It has been a long standing challenge to help the developing world to battle disease, and while examples of progress have been made, including the eradication of smallpox, and the near eradication of polio, developing nations are still disproportionately burdened by infectious diseases that devastate lives and livelihoods, and put a continuous drag on struggling economies.
Some nations are making progress in public health, but a new unexpected burden of chronic, non-communicable diseases has emerged with changes in lifestyle and increasing life expectancies – including diabetes, cancer and asthma. Healthcare systems in these resource-limited regions are ill-prepared to deal with the long term needs of a population trying to treat and manage these conditions.
How do we create a new scenario in which every nation in the developing world has the power to improve the health of its population in the face of these challenges? Innovative solutions exist, but not necessarily where we have been looking for them until now.

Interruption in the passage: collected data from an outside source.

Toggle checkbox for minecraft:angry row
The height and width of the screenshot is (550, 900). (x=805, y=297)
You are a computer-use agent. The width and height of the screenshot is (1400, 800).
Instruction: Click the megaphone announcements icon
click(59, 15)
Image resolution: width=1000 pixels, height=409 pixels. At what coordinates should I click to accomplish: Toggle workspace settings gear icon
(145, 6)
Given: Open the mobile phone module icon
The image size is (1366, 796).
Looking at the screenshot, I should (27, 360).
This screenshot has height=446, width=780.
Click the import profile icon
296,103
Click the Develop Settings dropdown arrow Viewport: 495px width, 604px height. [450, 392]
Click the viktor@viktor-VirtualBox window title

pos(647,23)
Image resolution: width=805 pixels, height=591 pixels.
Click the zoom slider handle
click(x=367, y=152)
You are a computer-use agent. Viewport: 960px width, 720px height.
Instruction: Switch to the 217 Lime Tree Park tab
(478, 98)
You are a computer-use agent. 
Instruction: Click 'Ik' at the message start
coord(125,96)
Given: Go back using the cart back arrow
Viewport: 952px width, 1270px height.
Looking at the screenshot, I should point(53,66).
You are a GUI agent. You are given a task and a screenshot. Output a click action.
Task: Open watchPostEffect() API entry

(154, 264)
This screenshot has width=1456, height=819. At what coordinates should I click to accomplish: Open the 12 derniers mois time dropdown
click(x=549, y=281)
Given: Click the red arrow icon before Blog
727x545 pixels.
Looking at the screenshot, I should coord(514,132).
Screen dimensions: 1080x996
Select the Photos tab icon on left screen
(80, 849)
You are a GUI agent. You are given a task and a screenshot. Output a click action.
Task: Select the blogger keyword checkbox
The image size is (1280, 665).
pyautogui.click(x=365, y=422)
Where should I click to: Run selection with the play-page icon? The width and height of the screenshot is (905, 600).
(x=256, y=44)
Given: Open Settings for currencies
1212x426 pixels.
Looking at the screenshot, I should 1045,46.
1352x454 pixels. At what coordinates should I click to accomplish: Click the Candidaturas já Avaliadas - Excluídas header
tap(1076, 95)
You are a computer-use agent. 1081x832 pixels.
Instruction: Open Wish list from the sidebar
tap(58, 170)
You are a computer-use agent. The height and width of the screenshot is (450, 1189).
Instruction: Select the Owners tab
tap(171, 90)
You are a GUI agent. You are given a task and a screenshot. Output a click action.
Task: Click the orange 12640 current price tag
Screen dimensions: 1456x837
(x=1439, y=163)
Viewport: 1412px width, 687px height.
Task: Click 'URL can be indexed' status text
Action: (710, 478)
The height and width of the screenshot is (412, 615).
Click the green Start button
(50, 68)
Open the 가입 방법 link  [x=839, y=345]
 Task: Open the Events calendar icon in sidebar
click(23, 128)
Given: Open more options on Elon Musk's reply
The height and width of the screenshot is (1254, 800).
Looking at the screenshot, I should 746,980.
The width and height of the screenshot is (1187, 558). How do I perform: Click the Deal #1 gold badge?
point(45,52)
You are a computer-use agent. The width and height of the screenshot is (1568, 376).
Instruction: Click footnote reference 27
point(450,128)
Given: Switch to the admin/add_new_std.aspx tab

In this year’s Health Equity Symposium, we challenge the common global division of labor in innovation, in which biomedical research is undertaken in industrialized countries ‘for’ developing countries, while technology and results are transferred ‘to’ the developing countries. The symposium will focus on a new, more effective approach of increasing science and technology capabilities within the developing world. By building an infrastructure of research spaces, organizational capabilities, and a highly skilled workforce of scientists and clinicians, we ensure a path toward more sustainable, locally informed creative solutions.